*** Begin section ***
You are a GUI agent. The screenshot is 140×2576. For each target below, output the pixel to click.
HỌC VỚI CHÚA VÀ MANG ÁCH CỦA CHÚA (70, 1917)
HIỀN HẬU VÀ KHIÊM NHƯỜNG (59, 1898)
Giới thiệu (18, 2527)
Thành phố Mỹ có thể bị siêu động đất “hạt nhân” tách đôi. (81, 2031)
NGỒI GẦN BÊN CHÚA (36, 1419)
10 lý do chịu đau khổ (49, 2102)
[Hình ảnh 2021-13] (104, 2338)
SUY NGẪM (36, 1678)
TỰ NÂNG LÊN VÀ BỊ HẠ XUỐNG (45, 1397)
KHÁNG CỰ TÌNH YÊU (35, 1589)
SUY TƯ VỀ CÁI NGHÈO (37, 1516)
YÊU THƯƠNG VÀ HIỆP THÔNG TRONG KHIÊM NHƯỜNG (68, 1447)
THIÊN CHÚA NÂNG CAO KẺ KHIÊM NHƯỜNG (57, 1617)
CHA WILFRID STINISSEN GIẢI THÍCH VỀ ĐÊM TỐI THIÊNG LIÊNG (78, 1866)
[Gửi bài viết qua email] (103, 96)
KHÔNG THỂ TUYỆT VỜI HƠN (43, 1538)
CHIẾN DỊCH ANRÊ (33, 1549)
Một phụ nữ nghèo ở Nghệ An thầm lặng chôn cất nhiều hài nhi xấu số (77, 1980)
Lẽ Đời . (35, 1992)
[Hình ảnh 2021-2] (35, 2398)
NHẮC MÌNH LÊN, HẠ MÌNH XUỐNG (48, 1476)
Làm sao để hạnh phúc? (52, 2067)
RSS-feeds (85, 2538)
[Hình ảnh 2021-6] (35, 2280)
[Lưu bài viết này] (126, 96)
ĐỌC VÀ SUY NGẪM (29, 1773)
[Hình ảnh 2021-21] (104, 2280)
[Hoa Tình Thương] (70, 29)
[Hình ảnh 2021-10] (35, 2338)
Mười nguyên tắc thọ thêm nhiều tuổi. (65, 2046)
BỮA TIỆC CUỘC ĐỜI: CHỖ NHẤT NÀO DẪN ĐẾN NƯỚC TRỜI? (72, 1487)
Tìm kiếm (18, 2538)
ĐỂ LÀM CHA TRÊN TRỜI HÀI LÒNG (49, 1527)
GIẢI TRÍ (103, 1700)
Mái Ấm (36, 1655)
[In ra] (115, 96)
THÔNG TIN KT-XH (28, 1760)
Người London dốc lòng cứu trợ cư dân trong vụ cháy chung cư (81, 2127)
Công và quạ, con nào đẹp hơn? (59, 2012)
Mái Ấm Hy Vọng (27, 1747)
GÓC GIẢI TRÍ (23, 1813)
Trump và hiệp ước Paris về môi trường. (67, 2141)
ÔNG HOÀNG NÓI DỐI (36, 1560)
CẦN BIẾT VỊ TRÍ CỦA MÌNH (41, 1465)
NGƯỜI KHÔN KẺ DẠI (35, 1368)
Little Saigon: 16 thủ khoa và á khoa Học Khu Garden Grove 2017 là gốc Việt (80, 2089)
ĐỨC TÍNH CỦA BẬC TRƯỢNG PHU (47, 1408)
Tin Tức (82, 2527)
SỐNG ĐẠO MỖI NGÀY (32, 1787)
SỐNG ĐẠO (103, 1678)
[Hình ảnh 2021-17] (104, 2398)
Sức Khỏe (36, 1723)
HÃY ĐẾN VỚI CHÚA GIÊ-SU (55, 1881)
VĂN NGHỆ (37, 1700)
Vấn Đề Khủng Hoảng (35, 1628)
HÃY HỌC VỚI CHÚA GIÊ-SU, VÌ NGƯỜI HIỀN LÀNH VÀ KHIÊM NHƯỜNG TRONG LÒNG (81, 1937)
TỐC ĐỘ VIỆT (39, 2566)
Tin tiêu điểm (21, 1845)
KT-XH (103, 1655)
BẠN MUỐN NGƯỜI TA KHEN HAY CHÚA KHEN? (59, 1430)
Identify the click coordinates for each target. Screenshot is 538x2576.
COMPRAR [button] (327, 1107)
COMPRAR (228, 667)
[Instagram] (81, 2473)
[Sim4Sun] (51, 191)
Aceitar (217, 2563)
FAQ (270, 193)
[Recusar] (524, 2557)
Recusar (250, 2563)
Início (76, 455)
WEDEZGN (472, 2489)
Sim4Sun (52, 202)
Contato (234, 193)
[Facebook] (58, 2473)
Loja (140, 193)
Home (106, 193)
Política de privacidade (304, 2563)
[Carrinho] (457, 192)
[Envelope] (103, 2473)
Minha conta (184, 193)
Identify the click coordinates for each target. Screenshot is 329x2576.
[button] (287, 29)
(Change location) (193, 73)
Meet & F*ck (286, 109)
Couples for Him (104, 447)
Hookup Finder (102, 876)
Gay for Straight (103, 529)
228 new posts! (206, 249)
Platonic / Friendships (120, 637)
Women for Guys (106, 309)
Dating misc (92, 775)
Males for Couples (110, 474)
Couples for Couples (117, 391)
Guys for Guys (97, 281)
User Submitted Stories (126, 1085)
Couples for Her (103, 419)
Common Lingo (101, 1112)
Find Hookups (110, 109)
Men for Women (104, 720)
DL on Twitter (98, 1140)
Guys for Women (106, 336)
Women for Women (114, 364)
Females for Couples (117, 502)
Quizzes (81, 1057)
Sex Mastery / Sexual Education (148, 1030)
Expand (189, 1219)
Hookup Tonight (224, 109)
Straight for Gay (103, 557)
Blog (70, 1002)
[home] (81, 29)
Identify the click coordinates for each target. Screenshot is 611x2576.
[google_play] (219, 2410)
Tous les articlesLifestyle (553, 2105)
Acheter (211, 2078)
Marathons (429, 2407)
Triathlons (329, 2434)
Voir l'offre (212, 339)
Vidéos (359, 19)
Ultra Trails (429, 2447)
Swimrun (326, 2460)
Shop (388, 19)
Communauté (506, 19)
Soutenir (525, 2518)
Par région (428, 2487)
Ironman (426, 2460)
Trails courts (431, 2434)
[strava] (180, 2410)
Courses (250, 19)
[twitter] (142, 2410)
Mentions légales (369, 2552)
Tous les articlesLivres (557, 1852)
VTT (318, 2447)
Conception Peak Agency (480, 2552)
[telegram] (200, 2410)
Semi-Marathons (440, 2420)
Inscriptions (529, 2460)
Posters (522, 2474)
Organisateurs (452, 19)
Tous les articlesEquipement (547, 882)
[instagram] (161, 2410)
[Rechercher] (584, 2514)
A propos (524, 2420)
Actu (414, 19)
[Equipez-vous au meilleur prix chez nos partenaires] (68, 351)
*** End section ***
Retype the listing above, word for word, from its first line to the line containing "THÔNG TIN KT-XH (28, 1760)", both ends included.

Response to this task —
You are a GUI agent. The screenshot is 140×2576. For each target below, output the pixel to click.
HỌC VỚI CHÚA VÀ MANG ÁCH CỦA CHÚA (70, 1917)
HIỀN HẬU VÀ KHIÊM NHƯỜNG (59, 1898)
Giới thiệu (18, 2527)
Thành phố Mỹ có thể bị siêu động đất “hạt nhân” tách đôi. (81, 2031)
NGỒI GẦN BÊN CHÚA (36, 1419)
10 lý do chịu đau khổ (49, 2102)
[Hình ảnh 2021-13] (104, 2338)
SUY NGẪM (36, 1678)
TỰ NÂNG LÊN VÀ BỊ HẠ XUỐNG (45, 1397)
KHÁNG CỰ TÌNH YÊU (35, 1589)
SUY TƯ VỀ CÁI NGHÈO (37, 1516)
YÊU THƯƠNG VÀ HIỆP THÔNG TRONG KHIÊM NHƯỜNG (68, 1447)
THIÊN CHÚA NÂNG CAO KẺ KHIÊM NHƯỜNG (57, 1617)
CHA WILFRID STINISSEN GIẢI THÍCH VỀ ĐÊM TỐI THIÊNG LIÊNG (78, 1866)
[Gửi bài viết qua email] (103, 96)
KHÔNG THỂ TUYỆT VỜI HƠN (43, 1538)
CHIẾN DỊCH ANRÊ (33, 1549)
Một phụ nữ nghèo ở Nghệ An thầm lặng chôn cất nhiều hài nhi xấu số (77, 1980)
Lẽ Đời . (35, 1992)
[Hình ảnh 2021-2] (35, 2398)
NHẮC MÌNH LÊN, HẠ MÌNH XUỐNG (48, 1476)
Làm sao để hạnh phúc? (52, 2067)
RSS-feeds (85, 2538)
[Hình ảnh 2021-6] (35, 2280)
[Lưu bài viết này] (126, 96)
ĐỌC VÀ SUY NGẪM (29, 1773)
[Hình ảnh 2021-21] (104, 2280)
[Hoa Tình Thương] (70, 29)
[Hình ảnh 2021-10] (35, 2338)
Mười nguyên tắc thọ thêm nhiều tuổi. (65, 2046)
BỮA TIỆC CUỘC ĐỜI: CHỖ NHẤT NÀO DẪN ĐẾN NƯỚC TRỜI? (72, 1487)
Tìm kiếm (18, 2538)
ĐỂ LÀM CHA TRÊN TRỜI HÀI LÒNG (49, 1527)
GIẢI TRÍ (103, 1700)
Mái Ấm (36, 1655)
[In ra] (115, 96)
THÔNG TIN KT-XH (28, 1760)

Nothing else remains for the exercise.